Pfizer‘s and Moderna‘s omicron booster shots reduced the danger of mild illness from the XBB family of subvariants by about 48% in comparison with individuals who didn’t receive the vaccine, in line with a study from the Centers for Disease Control and Prevention.
The CDC study published Wednesday provides the primary estimate of the omicron booster shots’ real-world effectiveness against the XBB family of subvariants. Some scientists have warned the XBB subvariants could cause one other Covid wave because they’re so good at evading the antibodies that block infections.
CDC officials, in a call with reporters Wednesday, said the study results are reassuring because individuals who received the boosters had more protection than those that didn’t. Protection against severe illness must be even higher, they said.
“It cuts your risk of symptomatic infection in about half on the population level,” said Dr.

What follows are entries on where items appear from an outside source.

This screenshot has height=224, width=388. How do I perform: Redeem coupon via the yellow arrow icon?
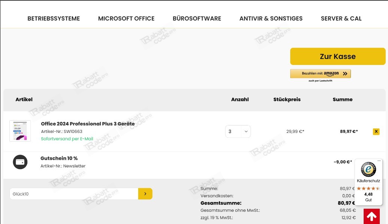(145, 194)
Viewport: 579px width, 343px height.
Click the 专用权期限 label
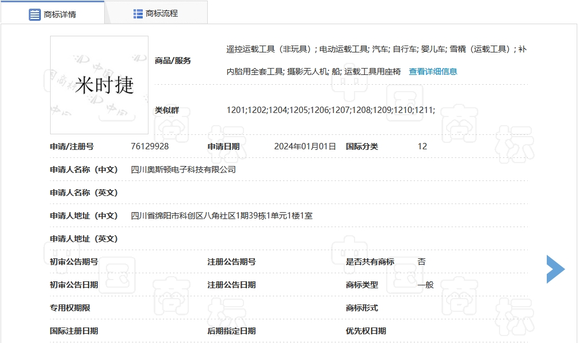pos(70,308)
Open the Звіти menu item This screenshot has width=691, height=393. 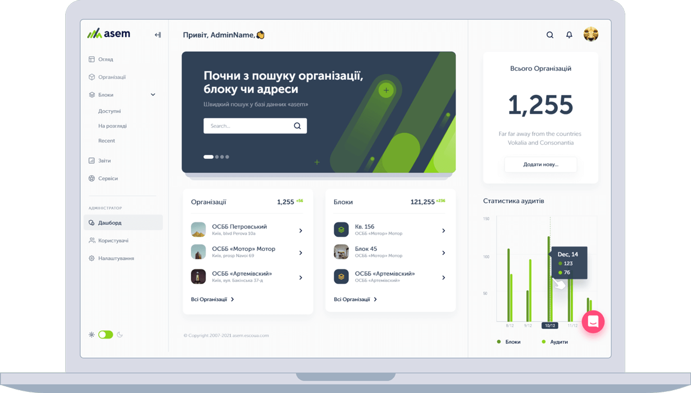104,161
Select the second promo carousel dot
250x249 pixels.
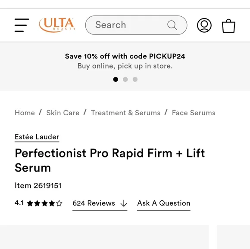(x=125, y=79)
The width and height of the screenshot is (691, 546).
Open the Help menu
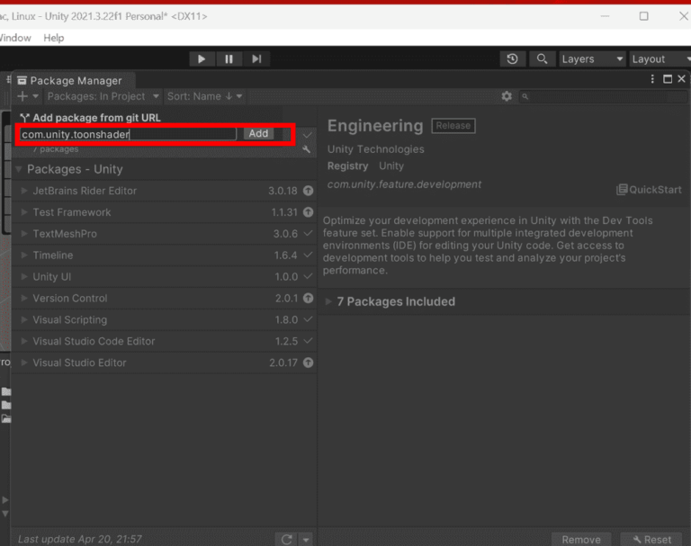pos(54,38)
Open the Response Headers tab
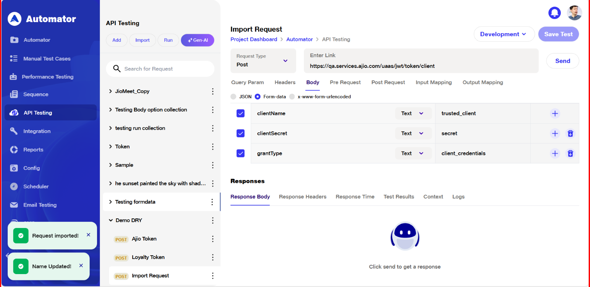The image size is (590, 287). tap(302, 197)
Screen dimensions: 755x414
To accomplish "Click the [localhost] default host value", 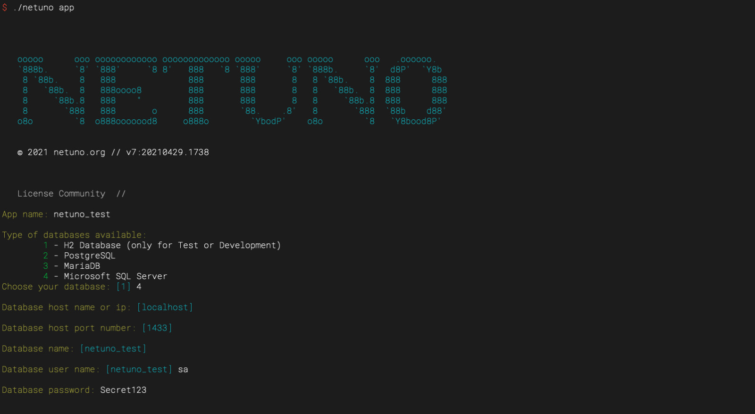I will pos(165,307).
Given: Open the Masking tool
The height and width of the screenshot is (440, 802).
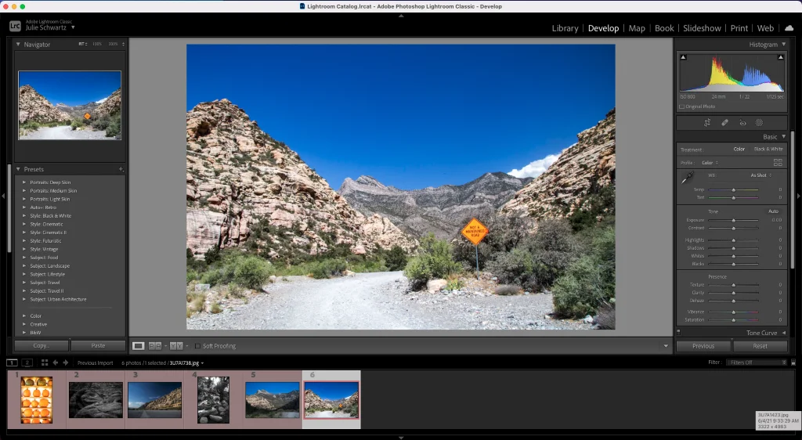Looking at the screenshot, I should [759, 123].
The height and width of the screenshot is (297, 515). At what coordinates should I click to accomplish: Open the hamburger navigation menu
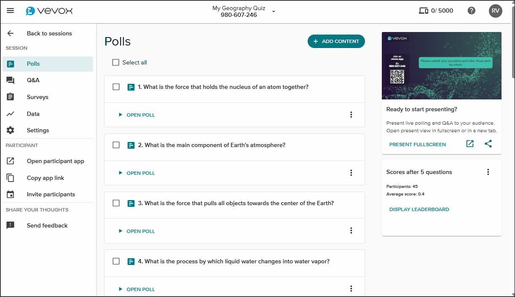tap(11, 11)
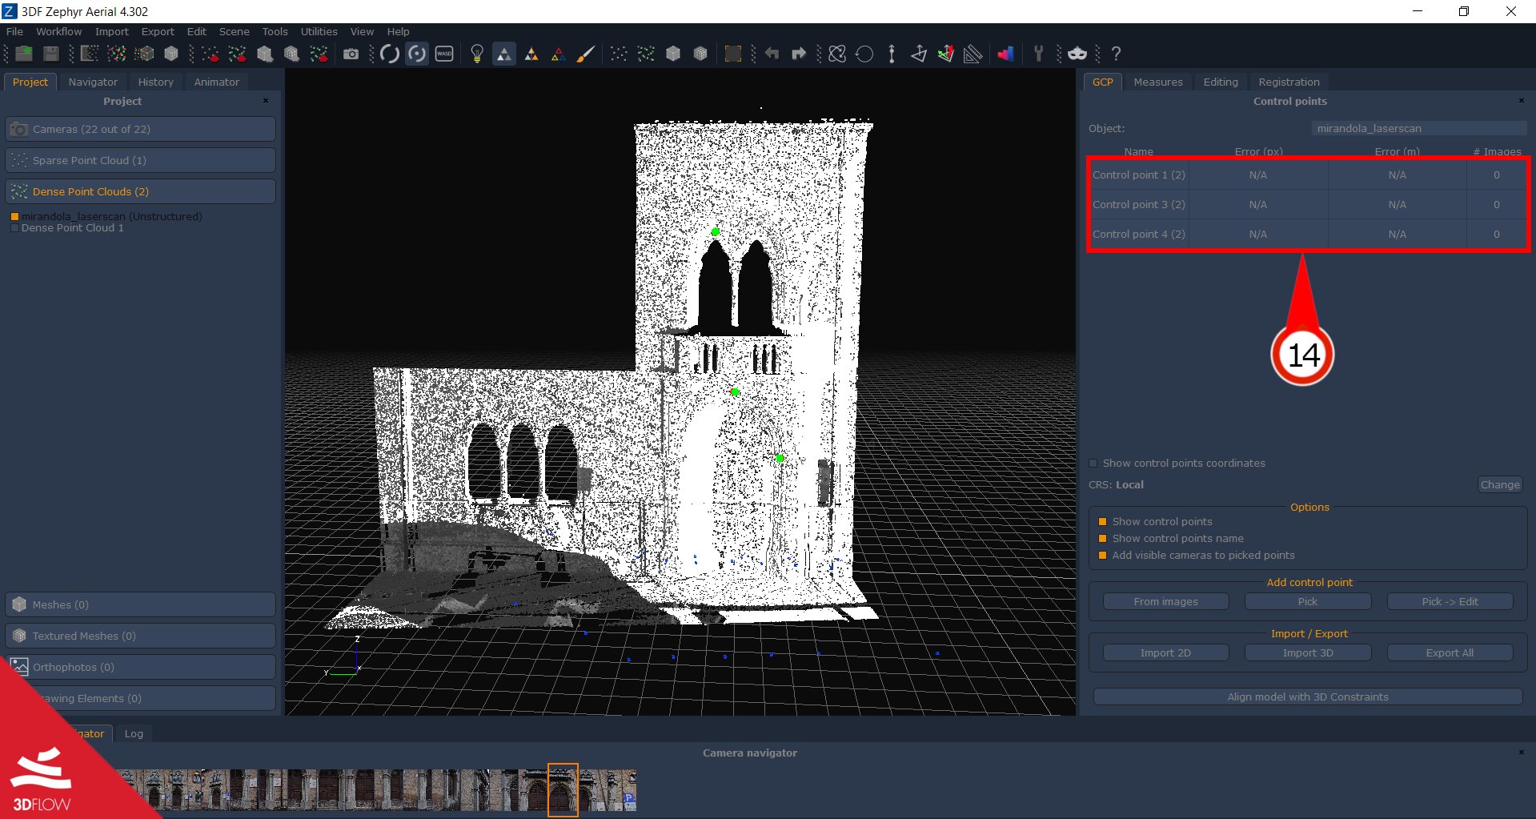
Task: Enable Show control points coordinates checkbox
Action: (x=1093, y=464)

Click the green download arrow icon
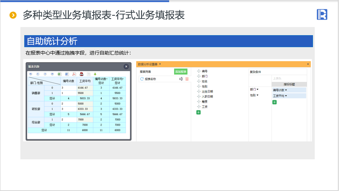[x=95, y=74]
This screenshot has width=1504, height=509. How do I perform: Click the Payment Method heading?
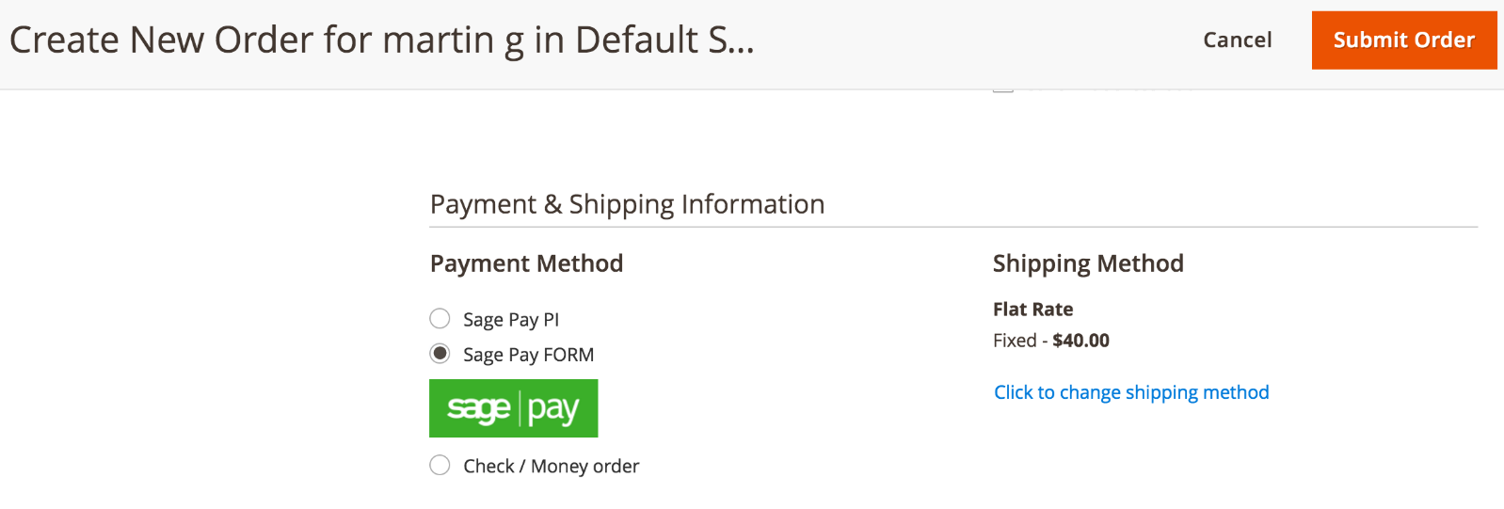coord(526,263)
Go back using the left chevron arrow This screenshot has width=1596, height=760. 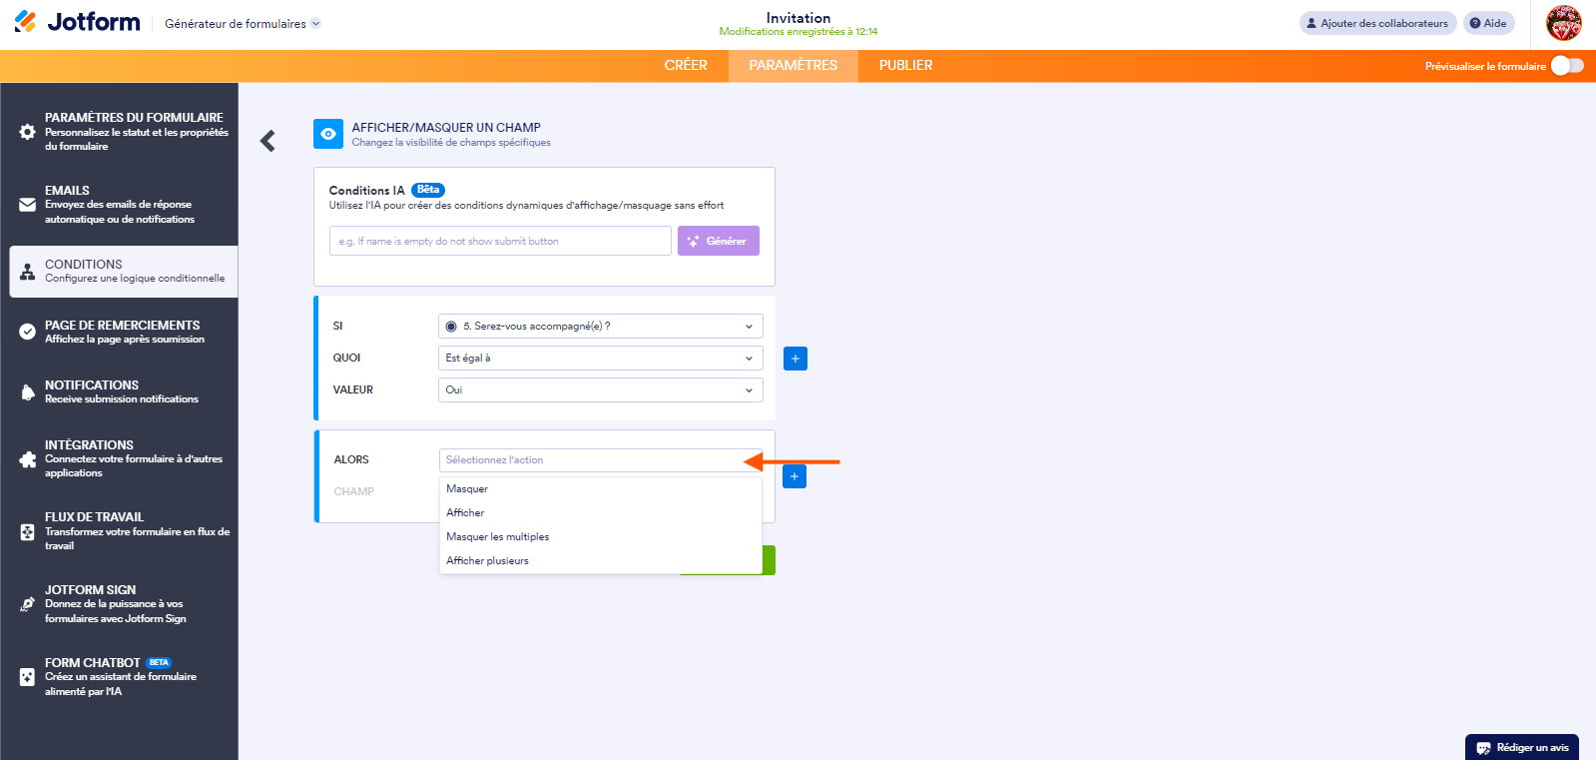pyautogui.click(x=267, y=141)
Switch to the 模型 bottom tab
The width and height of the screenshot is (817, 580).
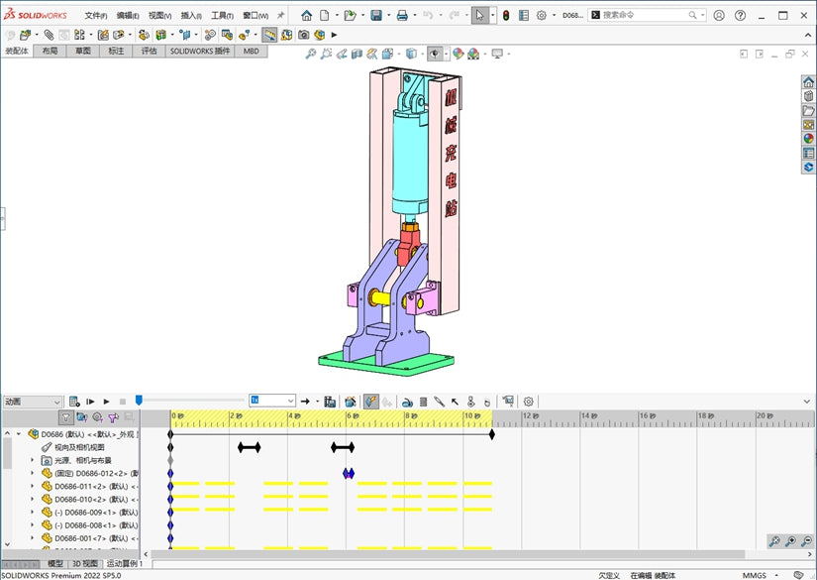[55, 564]
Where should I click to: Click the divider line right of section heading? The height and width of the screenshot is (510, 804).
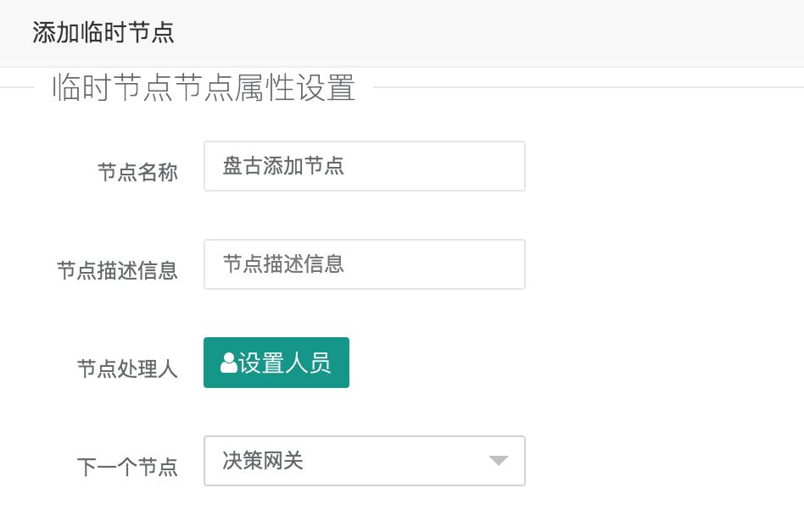tap(589, 87)
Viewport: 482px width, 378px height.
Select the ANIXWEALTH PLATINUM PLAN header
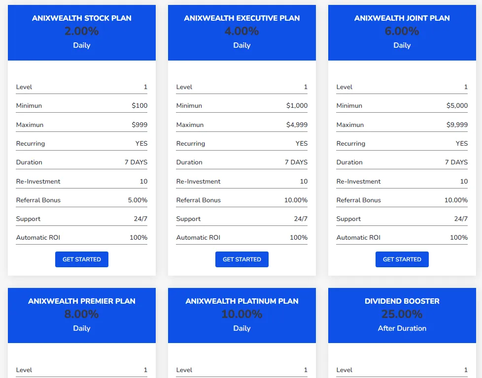pos(242,301)
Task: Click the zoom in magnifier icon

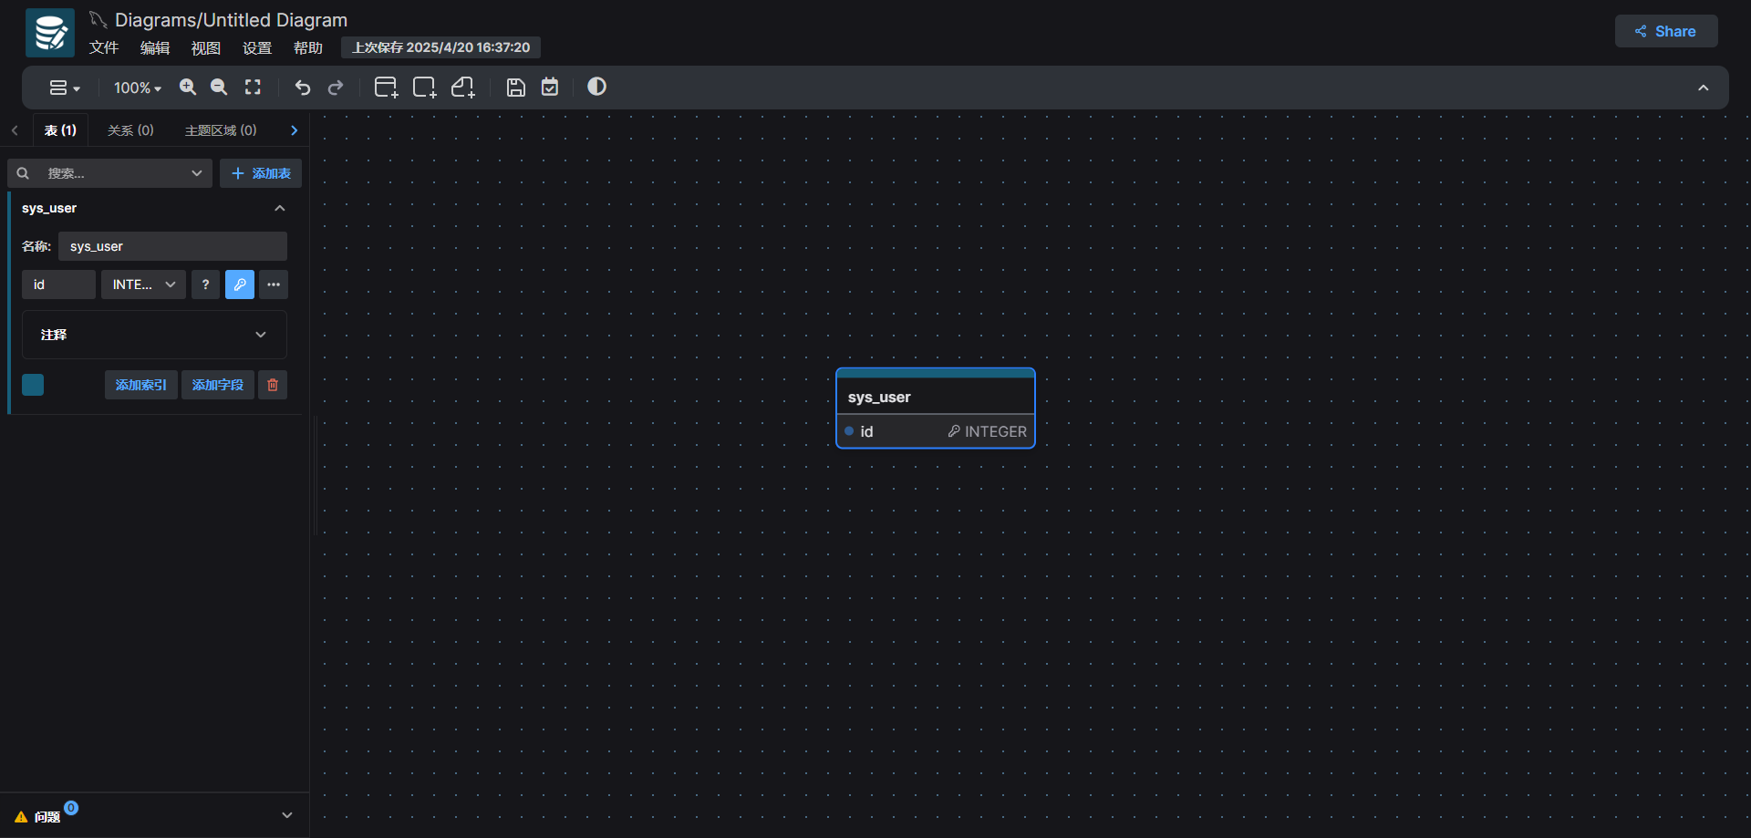Action: pyautogui.click(x=188, y=88)
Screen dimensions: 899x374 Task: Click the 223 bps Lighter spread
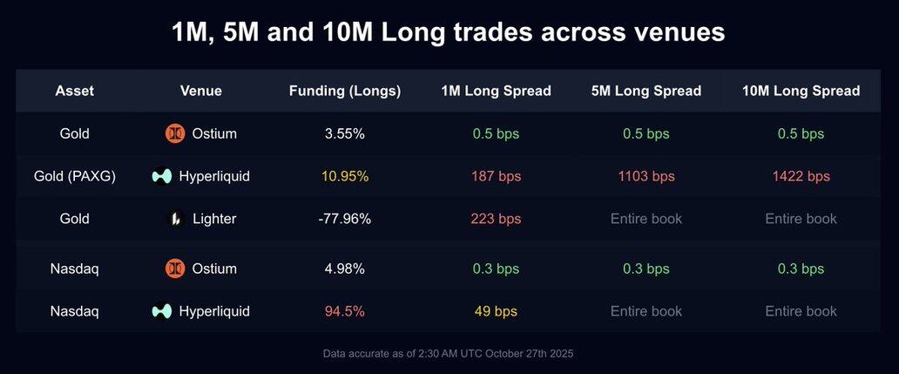pyautogui.click(x=497, y=219)
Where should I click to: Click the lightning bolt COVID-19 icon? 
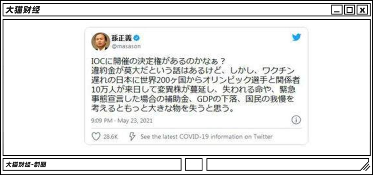click(132, 136)
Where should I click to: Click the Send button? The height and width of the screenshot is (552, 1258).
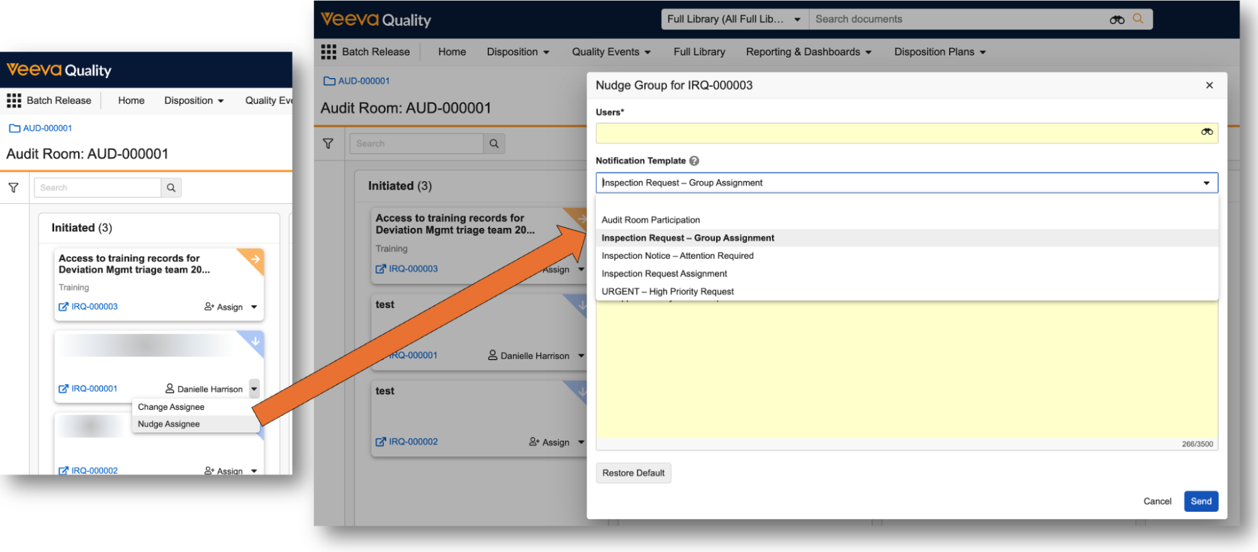tap(1200, 502)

Ruth Link-Gelles, a CDC officials and writer on the study.
“What we all know from past experience is mostly that the vaccines protect higher against more severe disease,” Link-Gelles said. “So these are estimates for symptomatic infection and we might expect that similar estimates for hospitalization and death can be higher.”
The study compared individuals who received the brand new booster with those that received between two and 4 doses of the unique vaccine. The boosters goal omicron BA.5 and the unique strain of Covid that emerged in Wuhan, China, while the old shots only goal the unique virus strain.
Individuals who only received the unique shots generally got their last dose about 13 months ago. That they had little or no protection against mild illness as a consequence, because of waning immunity observed with the old vaccines, in line with CDC officials.
The XBB.1.5 subvariant is quickly rising to dominance within the U.S. and currently makes up about 49% of latest Covid cases nationwide. Officials on the World Health Organization have described XBB.1.5 as essentially the most transmissible version of the virus yet, though it doesn’t have any mutations that will suggest it makes people sicker than other subvariants.
XBB.1.5 may be very immune evasive and has mutations that allow it to bind higher to human cells. However the CDC study found that the omicron boosters provide about as much protection against the XBB family as they do against the BA.5 subvariant and its descendants corresponding to BQ.1 and BQ.1.1.
This can be a developing story please. Check back for updates.